Extra events, such as flower shows, garden tours, or plant sales round out a typical garden club’s list of activities. The events are as financially essential to today’s ‘new’ garden club as they were socially necessary to yesterday’s. Money raised at those events is what funds all the community outreach work and the many college scholarships that garden clubs offer to students interested in some aspect of horticulture

The impetus to join a garden club can take many forms. Judy Quattrochi joined the Wilton club (her first) after a disappointing telephone call. “I called some friends one February morning to share my delight that snowdrops were blooming along my driveway.” Her friends were not interested. “I said, ‘I wish I could find someone to share my thrill!’” Within a few weeks she walked into a meeting of the Wilton club and said, ‘I don’t know a soul here, but tell me how to be part of this.’ And they took me in,” she concludes.

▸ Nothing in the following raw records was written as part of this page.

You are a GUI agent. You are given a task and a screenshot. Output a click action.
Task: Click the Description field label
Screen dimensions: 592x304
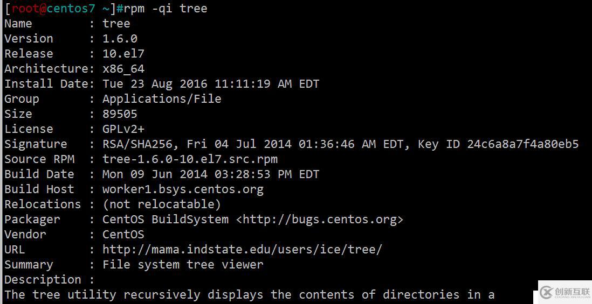(43, 279)
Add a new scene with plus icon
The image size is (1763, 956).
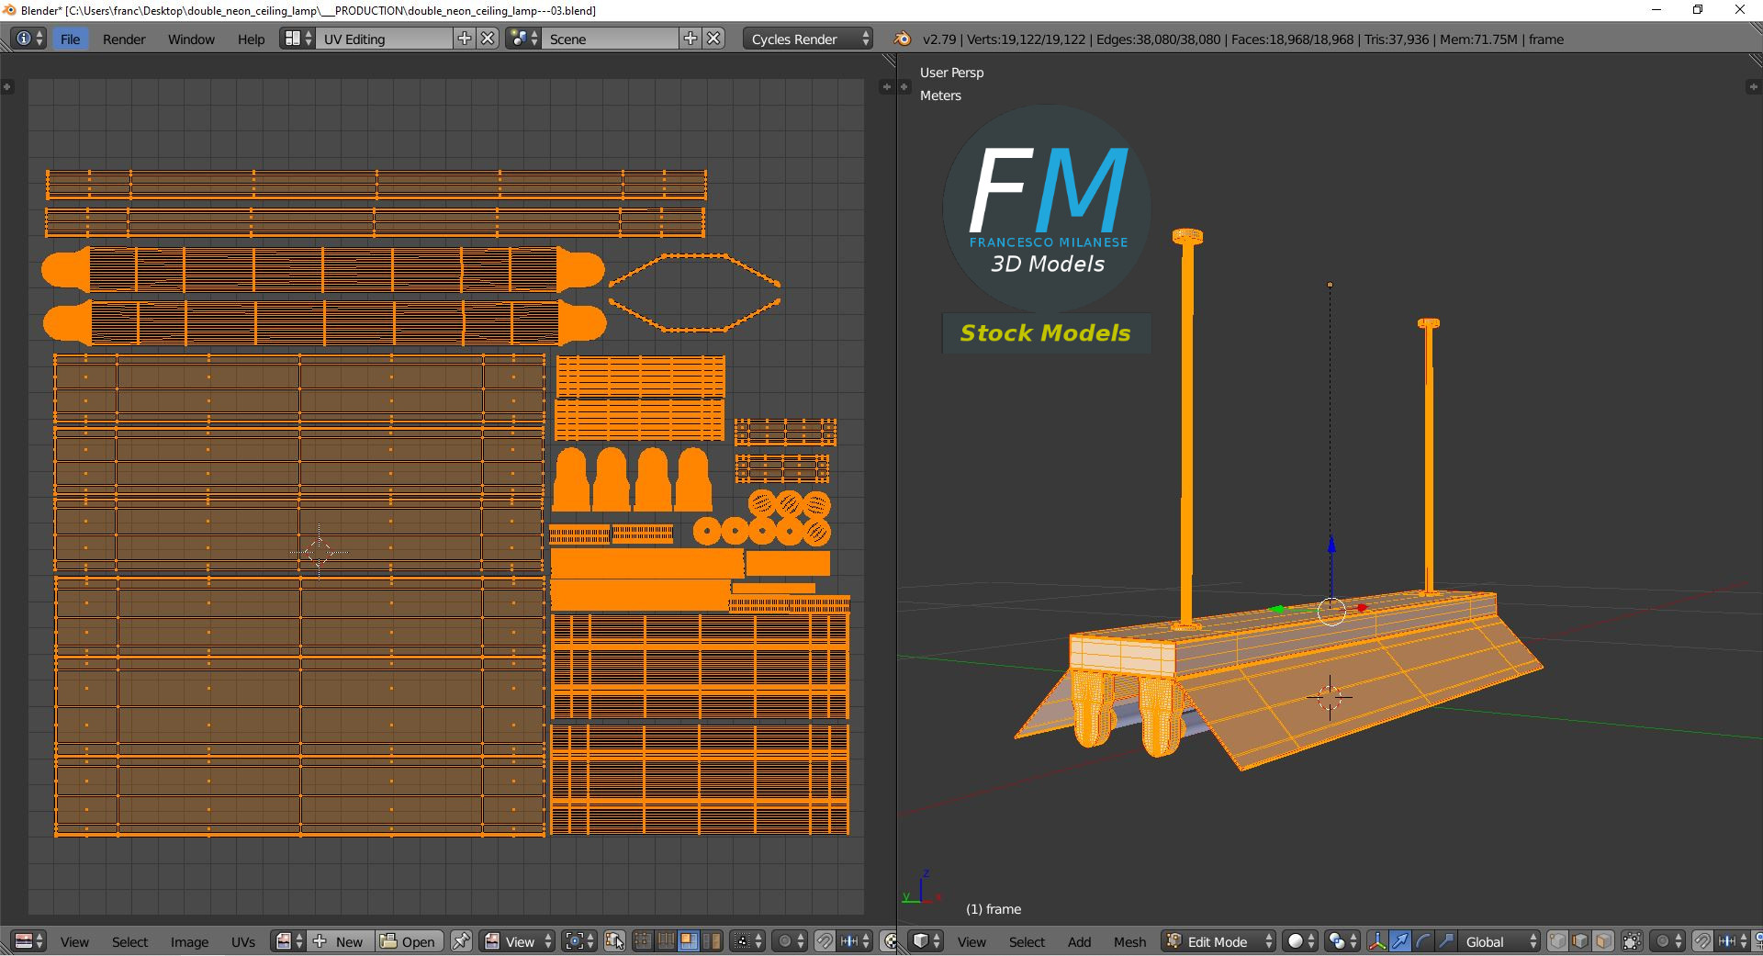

Claire Hunt retired to Boothbay, Maine in 1990 after spending her professional life in Michigan. “It was quite a daunting experience to shed my professional identity,” she says. She did not know anyone in her adopted home. “I joined the garden club as a way of meeting people and as a way to find an anchor.”

Hunt found a whole new life. After taking the National Council of State Garden Clubs’ landscape design course her gardening life snowballed. She is now president of the Boothbay Botanical Gardens and president of the Garden Club Federation of Maine.

“It’s all because of this wonderful groundswell [in garden clubs] for recognizing the potential in people to do some good. If it could do that for me, it could do that for anybody.”

So, a tea and crumpets past has largely been replaced by callused hands and water bottles. Is everyone welcome to join the labor? The answer is a gently qualified yes. Some clubs restrict membership to people resident in a community for more than a year. Others are limited to the number of members that will fit into each other’s homes. Some require evidence of commitment, such as volunteering for a flower show, prior to acceptance. And it must be said that some clubs do not accept men, although that seems to be a fast-changing relic of the past.

Yet gone are the days when, “you had to have won blue ribbons in certain flower shows, and know people, and then they voted you in or blackballed you.” Mary Lou Smith, who was informed of precisely those requirements by one garden club that she hoped to join, shakes her head. “When I heard about that, I thought, ‘not for me.’”

“It’s good that things have changed,” says Dorothy Cannon. “Anybody who’s interested should be able to belong. It’s ridiculous not to be able to.”

Claire Hunt, whose theme for her federation presidency, is ‘garden club reaching out,’ agrees. “If garden clubs continue as narrow and exclusive, they’ll implode. The only way we can thrive is by responding to changing demographics. We need to appeal to professional men and women, active retirees, working parents. We need to go all the way from silk and pearls to jeans and sweatshirts. Gardening is the number two leisure activity in the country and garden clubs should be leading the way.”
For ultimately, she says, garden clubs are about community.

Susan Dana looks out her living room window toward a literal garden of friends. “We have plant exchanges in the Lenox club,” she explains. “As I walk around my garden, I say ‘that came from that friend, this came from another friend.’ You plant a very personal garden as a result.” She pauses in thought before continuing. “The generosity and kindness of people has been a joy. I treasure the friendships. I think they’re what makes garden club important.”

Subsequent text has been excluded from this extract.